Saudi restoration commemorates pact of princes and Wahhabi clerics
Climb the rickety ladder through the Emir Omar bin Saud Palace courtyard in crumbling Diriyah and the image of old Saudi Arabia suddenly appears in an adobe roofscape set against dark green palms.
The caramel tones of the mud walls, the smell of dust mingling with water and the muffled clanging of hammer on stone belong not to the kingdom’s impoverished past, however, but a restoration project costing at least $133 million.
It was in Diriyah that the ruling al-Saud family first rose to power, and in memorialising its ruins, the authorities are celebrating a telling of national history that puts the dynasty and its clerical allies front and centre.
As capital of the first state built by the al-Saud in alliance with the revivalist cleric Mohammed ibn Abd al-Wahhab around 270 years ago, Diriyah is the Saudi Camelot.
“Diriyah is symbolic. It’s about going back to your roots. The whole idea of the Saudi state started in Diriyah,” said Khaled al-Dakhil, a political science professor in Riyadh.
In school text books, national day posters and programmes on state television, the alliance and its revival under the modern kingdom’s founder Abdulaziz ibn Saud is portrayed as delivering the nation from centuries of infighting and superstition and bringing unity, religious enlightenment and oil wealth.
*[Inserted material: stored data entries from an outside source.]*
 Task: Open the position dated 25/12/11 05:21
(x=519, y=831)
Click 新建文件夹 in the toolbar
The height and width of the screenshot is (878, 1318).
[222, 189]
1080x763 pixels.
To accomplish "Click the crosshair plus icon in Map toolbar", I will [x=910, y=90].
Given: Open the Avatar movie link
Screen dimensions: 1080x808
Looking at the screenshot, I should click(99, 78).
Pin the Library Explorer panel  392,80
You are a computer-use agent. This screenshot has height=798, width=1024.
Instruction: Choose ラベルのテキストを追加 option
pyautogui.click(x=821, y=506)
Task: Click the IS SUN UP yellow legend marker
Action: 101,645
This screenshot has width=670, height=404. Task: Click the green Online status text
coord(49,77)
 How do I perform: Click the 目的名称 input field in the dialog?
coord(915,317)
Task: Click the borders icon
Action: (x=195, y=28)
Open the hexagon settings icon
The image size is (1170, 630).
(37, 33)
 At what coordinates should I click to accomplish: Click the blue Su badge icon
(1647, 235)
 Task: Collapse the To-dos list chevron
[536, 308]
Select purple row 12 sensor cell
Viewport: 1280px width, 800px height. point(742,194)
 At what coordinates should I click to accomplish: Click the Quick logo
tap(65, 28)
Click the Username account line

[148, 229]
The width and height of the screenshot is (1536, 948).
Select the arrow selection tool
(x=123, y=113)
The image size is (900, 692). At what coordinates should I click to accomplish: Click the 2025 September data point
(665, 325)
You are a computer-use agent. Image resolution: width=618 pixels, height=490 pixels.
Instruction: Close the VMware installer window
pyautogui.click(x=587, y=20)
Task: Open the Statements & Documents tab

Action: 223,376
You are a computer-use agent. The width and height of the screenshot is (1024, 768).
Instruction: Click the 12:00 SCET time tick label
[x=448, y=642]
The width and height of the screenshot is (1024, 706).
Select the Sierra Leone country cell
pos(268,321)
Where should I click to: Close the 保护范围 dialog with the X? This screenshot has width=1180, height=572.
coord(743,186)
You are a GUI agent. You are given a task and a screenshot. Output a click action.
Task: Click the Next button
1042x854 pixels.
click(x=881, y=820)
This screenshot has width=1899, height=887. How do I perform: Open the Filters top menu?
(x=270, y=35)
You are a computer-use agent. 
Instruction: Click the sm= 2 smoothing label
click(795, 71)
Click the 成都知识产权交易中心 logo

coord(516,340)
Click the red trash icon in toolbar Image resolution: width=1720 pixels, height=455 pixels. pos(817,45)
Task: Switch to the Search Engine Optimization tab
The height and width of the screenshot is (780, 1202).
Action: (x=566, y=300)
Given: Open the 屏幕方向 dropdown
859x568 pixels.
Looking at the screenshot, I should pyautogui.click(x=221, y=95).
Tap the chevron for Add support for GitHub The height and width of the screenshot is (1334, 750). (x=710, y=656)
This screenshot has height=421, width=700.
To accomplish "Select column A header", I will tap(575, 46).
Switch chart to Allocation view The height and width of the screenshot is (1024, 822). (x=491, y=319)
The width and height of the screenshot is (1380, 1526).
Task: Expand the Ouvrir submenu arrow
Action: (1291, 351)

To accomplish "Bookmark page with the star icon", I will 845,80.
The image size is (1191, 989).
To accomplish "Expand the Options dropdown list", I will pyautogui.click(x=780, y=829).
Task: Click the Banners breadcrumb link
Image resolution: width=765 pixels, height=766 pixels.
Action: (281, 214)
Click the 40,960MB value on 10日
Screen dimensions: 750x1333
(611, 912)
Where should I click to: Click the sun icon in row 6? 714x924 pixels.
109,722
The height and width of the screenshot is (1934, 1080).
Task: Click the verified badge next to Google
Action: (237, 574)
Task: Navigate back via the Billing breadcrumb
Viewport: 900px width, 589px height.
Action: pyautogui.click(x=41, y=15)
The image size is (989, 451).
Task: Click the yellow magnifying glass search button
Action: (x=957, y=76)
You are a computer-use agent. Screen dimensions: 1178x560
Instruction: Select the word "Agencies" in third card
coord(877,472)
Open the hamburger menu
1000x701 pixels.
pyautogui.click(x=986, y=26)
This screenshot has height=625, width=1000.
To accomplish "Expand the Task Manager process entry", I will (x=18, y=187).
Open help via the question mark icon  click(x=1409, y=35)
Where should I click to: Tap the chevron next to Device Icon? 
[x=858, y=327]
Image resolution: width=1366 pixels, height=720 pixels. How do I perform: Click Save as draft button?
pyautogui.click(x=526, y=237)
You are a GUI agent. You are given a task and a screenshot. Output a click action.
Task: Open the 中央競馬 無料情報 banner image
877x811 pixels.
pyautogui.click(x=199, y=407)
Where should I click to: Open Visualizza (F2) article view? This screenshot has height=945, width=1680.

It’s a version of events that, while perhaps not applauded by some critics of the government and people from parts of the country that were conquered by the al-Saud, nevertheless has solid roots in history.
The partnership of princes and clerics survived Ottoman invasion, tribal feuding and a transformative oil boom to become the political fulcrum of a country many times larger than the remote desert emirate it succeeded.